▶ SET PROBLEM: Can you reproduce everything in the listing below, from the line containing "Toggle the 5H interval" down to the line containing "point(297,464)", leaving the pictures out?

▶ ITEMS:
★ ★ ★ ★ ★ ★ ★

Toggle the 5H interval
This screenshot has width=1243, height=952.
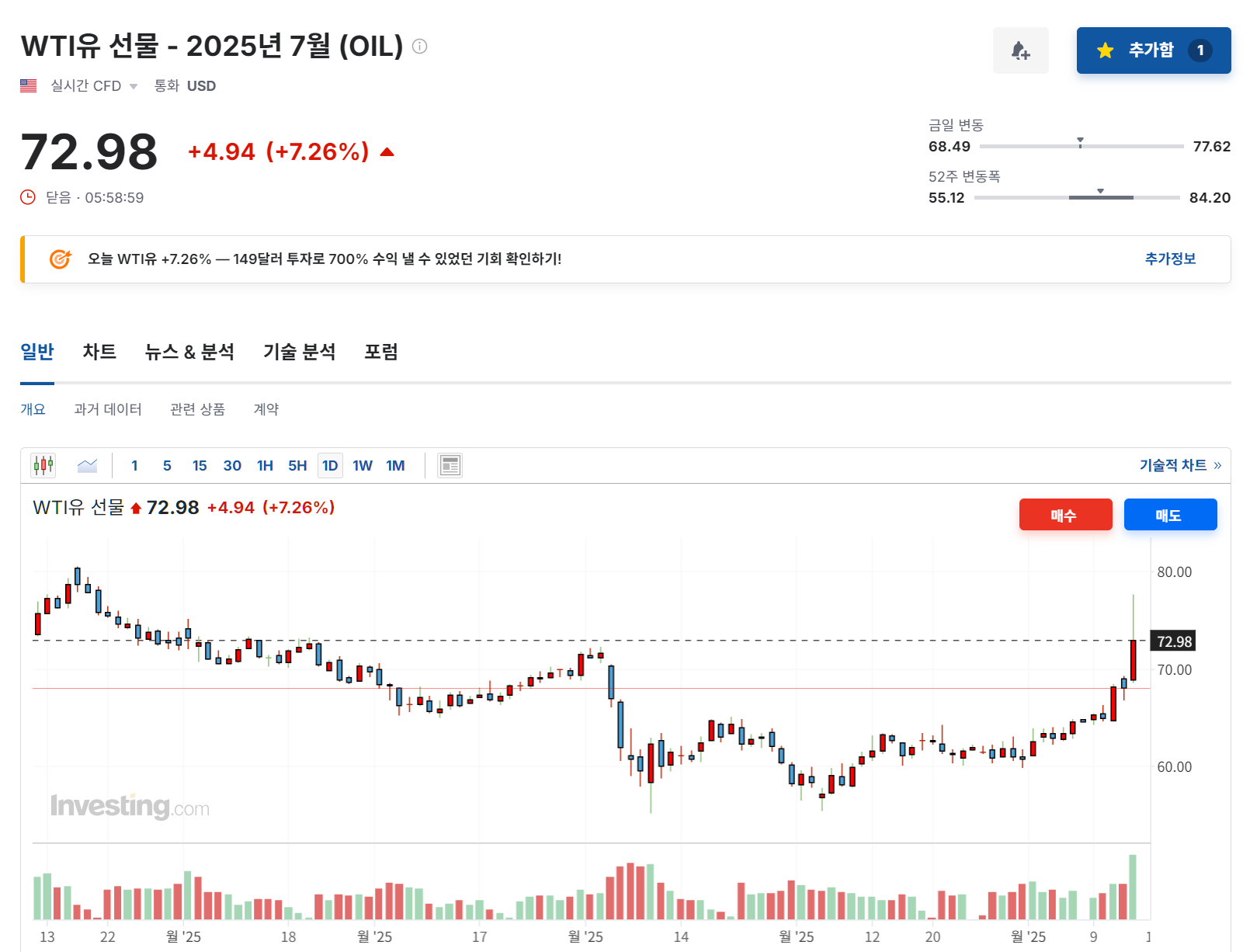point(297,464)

★ ★ ★ ★ ★ ★ ★

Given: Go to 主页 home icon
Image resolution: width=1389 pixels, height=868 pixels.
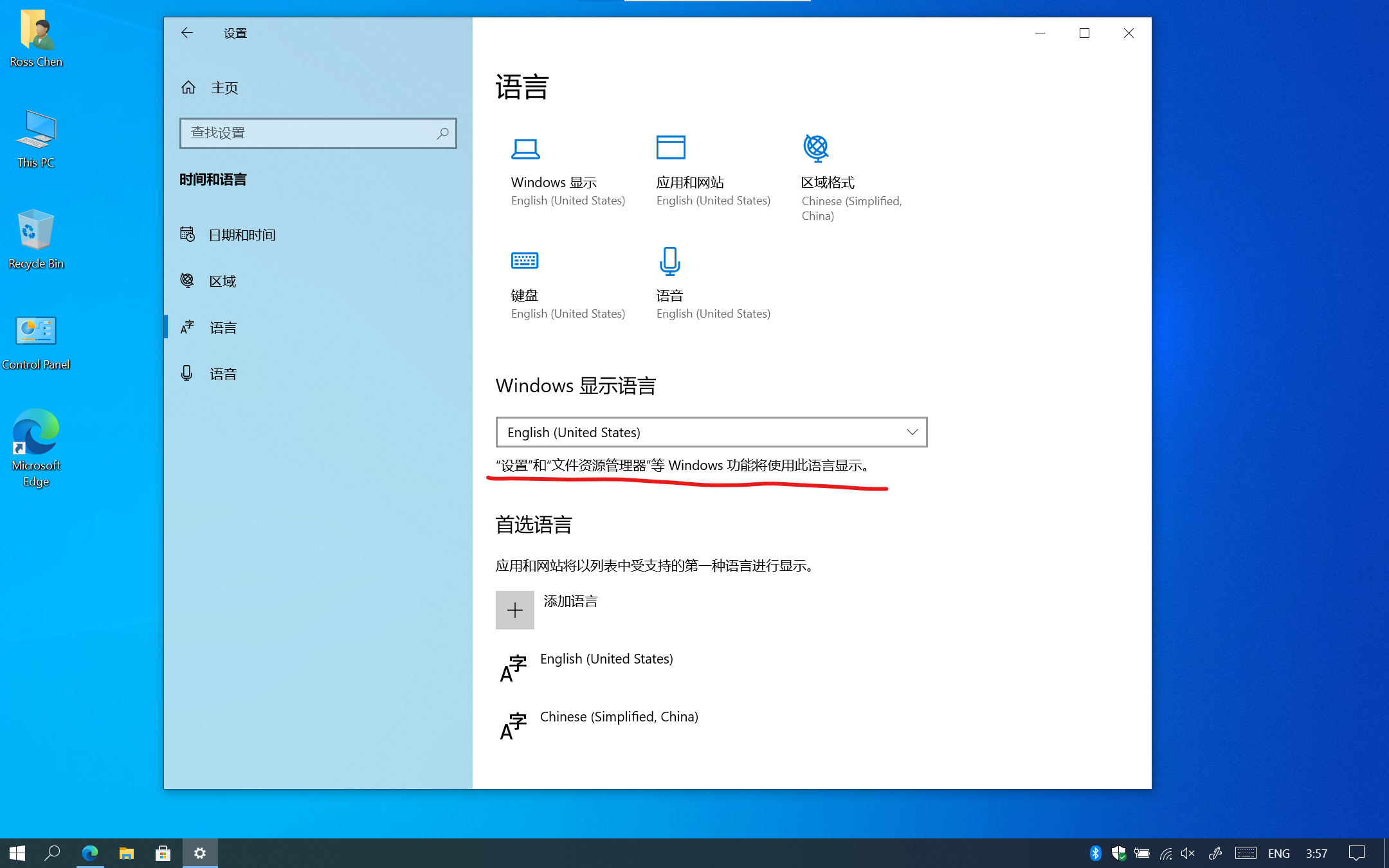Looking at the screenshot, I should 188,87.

★ ★ ★ ★ ★ ★ ★

▶ FULL SOLUTION:
Toggle the 5H interval
This screenshot has width=1243, height=952.
point(297,464)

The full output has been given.